I have been using the intck function and it works very well.

x day of the year=intck('day',PRV_Dt_Annee_Deb,date) + 1 ;

What exactly is the question?

Are you trying to calculate from a single DATE value which Fiscal Year (for want of a better term) it falls under?

It might just be easier to use the answers from your earlier questions to generate a custom format.  Or a  pair of formats, one to display the start date and one for the end date, that displays the date in style that DATE informat can read.

sat_start_of_year=input(put(date,sat_start_of_year.),date9.);
fri_end_of_year  =input(put(date,fri_end_of_year.),date9.);

As to your posted code you need add some logic to figure out which YEAR (fiscal year) the date belongs to.

Try something like this:

data demo;
  do date='25dec2013'd to '12jan2014'd;
    sat_start_of_week=intnx('week.7',date,0,'b');
    fri_end_of_week=intnx('week.7',date,0,'e');
    do fyear=year(date),year(date)-1,year(date)+1;
      sat_start_of_year=mdy(1,1,fyear) + mod(11-weekday(mdy(1,1,fyear)),7)-4;
      fri_end_of_year=mdy(1,1,fyear+1)-1 + mod(11-weekday(mdy(1,1,fyear+1)),7)-4;
      if sat_start_of_year<= date <=fri_end_of_year then leave;
    end;
    output;
  end;
  format date weekdatx. sat_: fri_: date9.;
run;

Task goal: Return the passage of the forum reply above on fiscal-year dates from "It might just" to "date belongs to.", copied word for word.

Provided material:

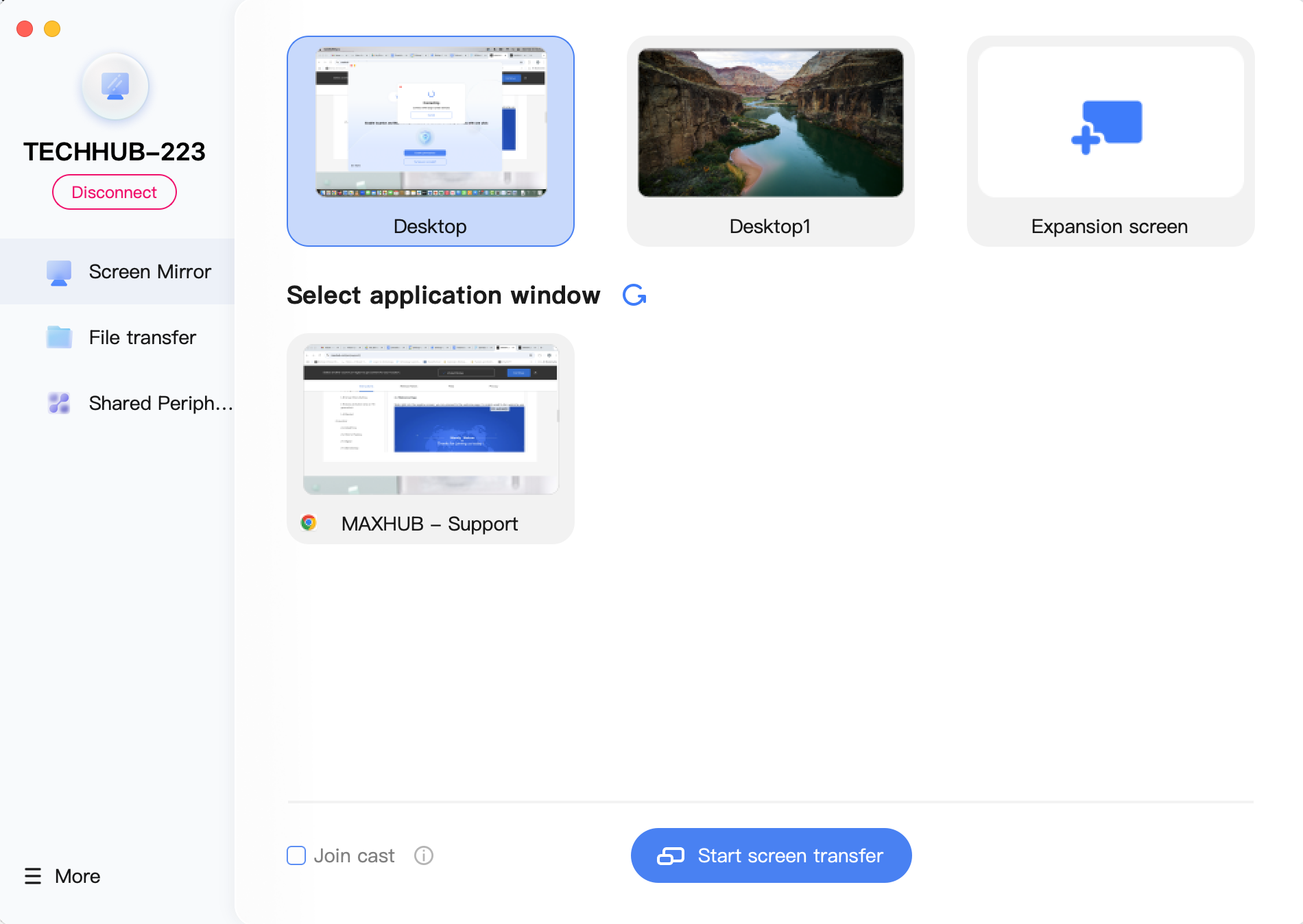Click the Screen Mirror monitor icon
This screenshot has height=924, width=1303.
59,272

Answer:
It might just be easier to use the answers from your earlier questions to generate a custom format.  Or a  pair of formats, one to display the start date and one for the end date, that displays the date in style that DATE informat can read.

sat_start_of_year=input(put(date,sat_start_of_year.),date9.);
fri_end_of_year  =input(put(date,fri_end_of_year.),date9.);

As to your posted code you need add some logic to figure out which YEAR (fiscal year) the date belongs to.